What is it about the way our organizations are managed that makes change so difficult?
How can these systems problems be fixed so that more patients are not harmed?
THE EVOLUTION OF RISK MANAGEMENT IN HEALTH CARE
Risk management in health care emerged as a result of the malpractice crisis of the 1970s. Healthcare institutions realized that the corporate world had a way of addressing the financing or transfer of risk through the purchase of insurance and created a specific position for a risk manager to manage the relationships around those decisions. As malpractice verdicts and settlements continued to rise, healthcare administrators recognized the potential value of developing a more proactive approach. Even as the insurance crisis was coming to an end, there was an increased sense of the importance of managing or eliminating the clinical risks that had resulted in a rise in the costs of insurance. Professionals with clinical experience were hired with the hope that they could identify the systemic problems in specific clinical areas (primarily obstetrics, anesthesia, and the emergency department), engage clinicians and educate them about the need to modify specific behaviors, and work collaboratively with others on the clinical and administrative teams to help design environments that would be more conducive to the delivery of safe care. Although at times successful—for example, the dramatic changes in safety associated with the delivery of anesthesia and the enhancement of patient quality in that specialty—generally the hard work did not pay off. The insurance market softened, as cyclical markets do, and many risk managers were again able to demonstrate their value by successfully negotiating risk transfer arrangements with steadily declining costs.
Now we are faced with even more significant challenges: the insurance market is again tightening in response to a dramatic escalation in malpractice verdicts and settlements,2 some appropriately attributed to juries with no real understanding of the issues they are being asked to evaluate and others seemingly closely related to an industry under considerable stress. Many markets are consolidating, becoming insolvent, or electing to cease their underwriting of medical malpractice risk. Others are increasingly selective and costly when making a decision about offering coverage.3 In addition, the events that occurred on 11 September 2001 in the US caused many markets to reconsider their business strategy. In all likelihood this event will further increase prices and decrease the amount of insurance protection available. In the light of these dramatic changes, we propose that, rather than trying to rely on what has been learned from the past, risk managers should attempt to chart a new future.

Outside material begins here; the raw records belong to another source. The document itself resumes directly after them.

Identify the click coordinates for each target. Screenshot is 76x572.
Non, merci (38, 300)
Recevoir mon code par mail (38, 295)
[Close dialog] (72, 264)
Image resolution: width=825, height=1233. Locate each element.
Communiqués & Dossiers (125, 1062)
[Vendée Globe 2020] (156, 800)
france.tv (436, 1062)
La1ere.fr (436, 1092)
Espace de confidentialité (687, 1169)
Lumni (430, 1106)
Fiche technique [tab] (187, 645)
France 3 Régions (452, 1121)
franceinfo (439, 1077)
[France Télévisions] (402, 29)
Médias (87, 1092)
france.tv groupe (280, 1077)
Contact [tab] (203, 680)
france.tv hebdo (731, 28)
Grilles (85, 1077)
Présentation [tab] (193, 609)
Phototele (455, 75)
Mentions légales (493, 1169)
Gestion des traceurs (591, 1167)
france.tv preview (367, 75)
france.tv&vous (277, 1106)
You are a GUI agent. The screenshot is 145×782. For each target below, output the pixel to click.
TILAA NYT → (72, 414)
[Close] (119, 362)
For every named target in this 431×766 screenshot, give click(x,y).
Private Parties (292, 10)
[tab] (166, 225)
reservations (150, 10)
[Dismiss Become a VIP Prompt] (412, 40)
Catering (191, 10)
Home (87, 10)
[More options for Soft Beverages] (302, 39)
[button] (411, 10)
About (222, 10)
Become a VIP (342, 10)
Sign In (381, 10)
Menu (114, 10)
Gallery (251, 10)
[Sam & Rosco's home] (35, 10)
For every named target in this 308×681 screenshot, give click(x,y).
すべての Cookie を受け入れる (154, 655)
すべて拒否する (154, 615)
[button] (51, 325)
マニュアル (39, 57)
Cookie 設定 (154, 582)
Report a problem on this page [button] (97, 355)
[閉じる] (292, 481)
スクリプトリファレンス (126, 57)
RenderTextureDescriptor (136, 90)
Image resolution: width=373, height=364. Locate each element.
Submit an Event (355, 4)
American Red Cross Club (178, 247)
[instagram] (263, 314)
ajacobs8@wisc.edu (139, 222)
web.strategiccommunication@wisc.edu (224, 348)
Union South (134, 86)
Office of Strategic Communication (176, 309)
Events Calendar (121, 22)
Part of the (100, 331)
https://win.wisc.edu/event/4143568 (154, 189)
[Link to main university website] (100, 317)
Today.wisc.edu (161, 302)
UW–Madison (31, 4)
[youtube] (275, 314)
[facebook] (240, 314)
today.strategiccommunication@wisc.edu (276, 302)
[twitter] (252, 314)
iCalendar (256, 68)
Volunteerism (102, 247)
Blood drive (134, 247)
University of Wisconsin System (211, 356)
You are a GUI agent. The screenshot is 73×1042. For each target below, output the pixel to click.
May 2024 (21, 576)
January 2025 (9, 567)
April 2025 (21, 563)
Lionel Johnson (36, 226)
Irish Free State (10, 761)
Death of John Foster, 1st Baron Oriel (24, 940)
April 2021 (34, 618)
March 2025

Although the hairsplitting continues around the data presented in the first IOM report, and healthcare practitioners and researchers continue to argue about the precise numbers of patients who die from or suffer medical errors annually,4 many would suggest that the actual number is less important than the fact that anyone dies needlessly from preventable medical error.
The Institute of Medicine's most recent report “Crossing the quality chasm”5 helps answer these questions associated with the difficulty in creating safer health care by pointing out the obvious: “Trying harder will not work. Changing systems of care will”. The US healthcare system has continued safety and quality problems because it relies on outmoded systems of work. Poor designs set the work force up to fail—regardless of how hard they try—and the fragmentation and hierarchical structure of most healthcare organizations impedes the ability of our organizations to make true and lasting progress. These barriers may be compounded by the fact that risk management often performs its function in a manner that is not fully integrated into the structure of the organization, so changes may be episodic and unit or incident focused and not sustained and organization wide. No one will argue that we all seem to be working harder, but are we working smarter, are we prioritizing effectively and doing the work that really matters to our organizations and the patients they serve, and are we able to create a business case justifying the need for change based on a sound and realistic economic analysis?
An important initial step in the promotion and understanding of patient safety will be to develop a reporting tool that can be used by all staff to report adverse events and near misses and simultaneously to create a culture in which such reporting is encouraged and rewarded.
“. . . medical errors are inherent in the work of healthcare providers”
Historically, one of the most significant sources of risk management was the patient incident or the lawsuit that often followed. Even proactive risk management activities often were instituted only after a problem, or a provider was identified as high risk. When an adverse event was reported it was the top priority to meet with all parties involved in the treatment of the patient, record the information, and counsel them not to repeat the information to anyone else. Protecting the financial security of the hospital and the reputation of the hospital was the number one goal. Risk managers were primarily focused on managing the adverse events. In some organizations occurrence reports were evaluated and trends were identified, but the goal was not necessarily to develop corrective action proactively based on the identified trends. What is now increasingly clear and has been a theme in many of the discussions related to patient safety and medical error is that medical errors are inherent in the work of healthcare providers. “The evidence is overwhelming. Medical errors most often result from a complex interplay of multiple factors; only rarely are they due to the carelessness or misconduct of single individuals. Yet, in the past, rather than addressing those underlying system design (emphasis added) faults, error prevention strategies have relied almost exclusively on enhancing the carefulness of the caregiver.”6 What needs to change is the way in which risk management is orientated. We must be part of a team that constructs a root cause analysis of systems and structures in advance of those risks actually materializing, so embedding a risk management discipline into the fabric of healthcare operations and corporate and strategic planning.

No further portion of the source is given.